Apparatus for Maintaining a Urea Solution in a Liquid State for Treatment of Diesel Exhaust

Abstract

A system for keeping a reservoir solution of urea in a liquid state at normally sub-freezing temperatures comprising a reservoir tank module disposed in a solution storage tank. Solution in the storage tank is heated partially by passage of heat through the walls of the reservoir tank module. Additional heat is derived from waste heat in engine exhaust gas and is added to the system either by passing a portion of the exhaust gas stream directly onto or through the solution or by passing air heated by the exhaust gas stream directly onto or through the solution. Alternatively, the hot gas may be impinged onto an outer surface of the storage tank.

Description

TECHNICAL FIELD

The present invention relates to emissions control in compression-ignited internal combustion engines; more particularly, to systems for injecting urea into diesel exhaust to scavenge nitrogen oxides and rejuvenating a diesel particulate filter; and most particularly, to a system for heating and liquefying a storage tank solution of urea at normally sub-freezing urea-solution temperatures.

BACKGROUND OF THE INVENTION

To scavenge oxides of nitrogen (NOx) from the exhaust of compression-ignited (CI) engines, and especially diesel engines, urea injection systems are commonly in use in the prior art. An aqueous urea solution is injected into the hot exhaust pipe, where urea is hydrolyzed into ammonia ahead of a selective catalytic reduction (SCR) converter. Ammonia reacts with NOx trapped on the catalyst face to form N₂, CO₂, and H₂O, thereby lowering the level of noxious emissions in the exhaust.

A serious problem in the prior art is that at temperatures below about −11° C., the urea solution can freeze. Thus, a thermal heating system and method are required to thaw the solid solution into a liquid solution (or to keep the solution from freezing) to permit a pump to draw solution for delivery into an engine emissions abatement system.

A typical prior art urea supply system comprises a relatively small reservoir tank module from which liquid urea solution is dispensed into a diesel engine exhaust system, and a larger storage tank in which the tank module is immersed. The tank module contains a resistance heater that can liquefy suitable quantities of solution in a short time upon engine start-up under cold conditions, as is required to meet government air pollution standards. Solution in the surrounding storage tank then is heated by transfer of heat through the walls of the heated reservoir tank module.

It is an important operating requirement that the storage tank be able to re-supply the reservoir tank module within a short time after starting of the engine. In prior art systems when the solution in the storage tank is frozen, meeting this requirement can be difficult because of limited heat flow through the walls of the reservoir tank module, which typically is formed of a plastic polymer having relatively low thermal conductivity.

**Supplied data:**
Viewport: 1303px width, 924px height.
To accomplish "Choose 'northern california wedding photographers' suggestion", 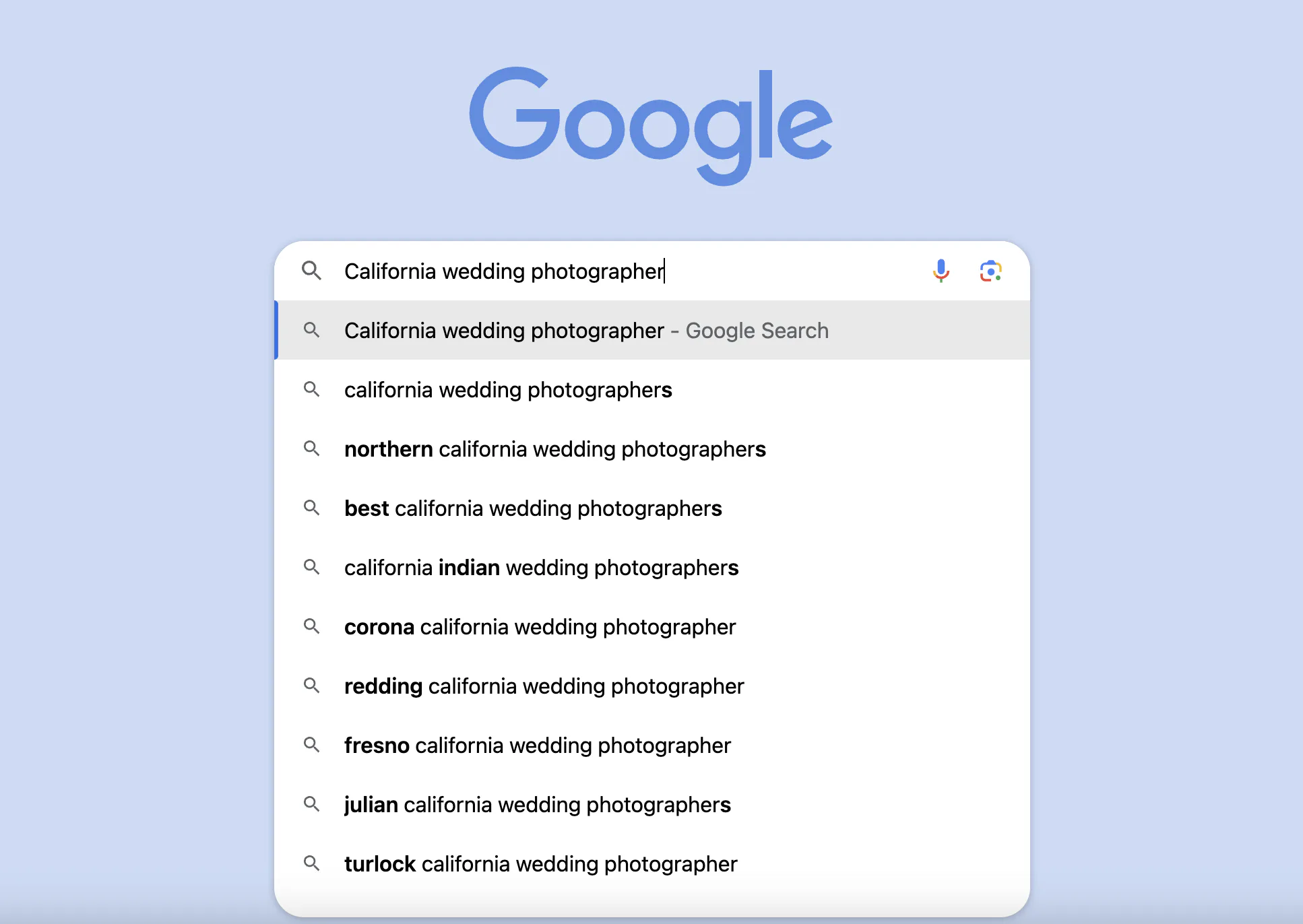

**Directive A:**
According to the patent text, below roughly what temperature can the urea solution freeze?
**Directive B:**
Which substances does the patent text say ammonia forms when it reacts with NOx on the catalyst face? List all of them.
**Directive C:**
Do these statements agree with the patent text? For each, answer yes or no and quote the words that decide it. (i) The reservoir tank module is typically made of a material with high thermal conductivity. (ii) The reservoir tank module contains a resistance heater. (iii) Urea is hydrolyzed into ammonia after the exhaust passes the SCR converter.
The lines have no part in this.

**Expected output A:**
Below about −11° C.

**Expected output B:**
N₂, CO₂, and H₂O.

**Expected output C:**
(i) No: "typically is formed of a plastic polymer having relatively low thermal conductivity"
(ii) Yes: "The tank module contains a resistance heater"
(iii) No: "urea is hydrolyzed into ammonia ahead of a selective catalytic reduction (SCR) converter"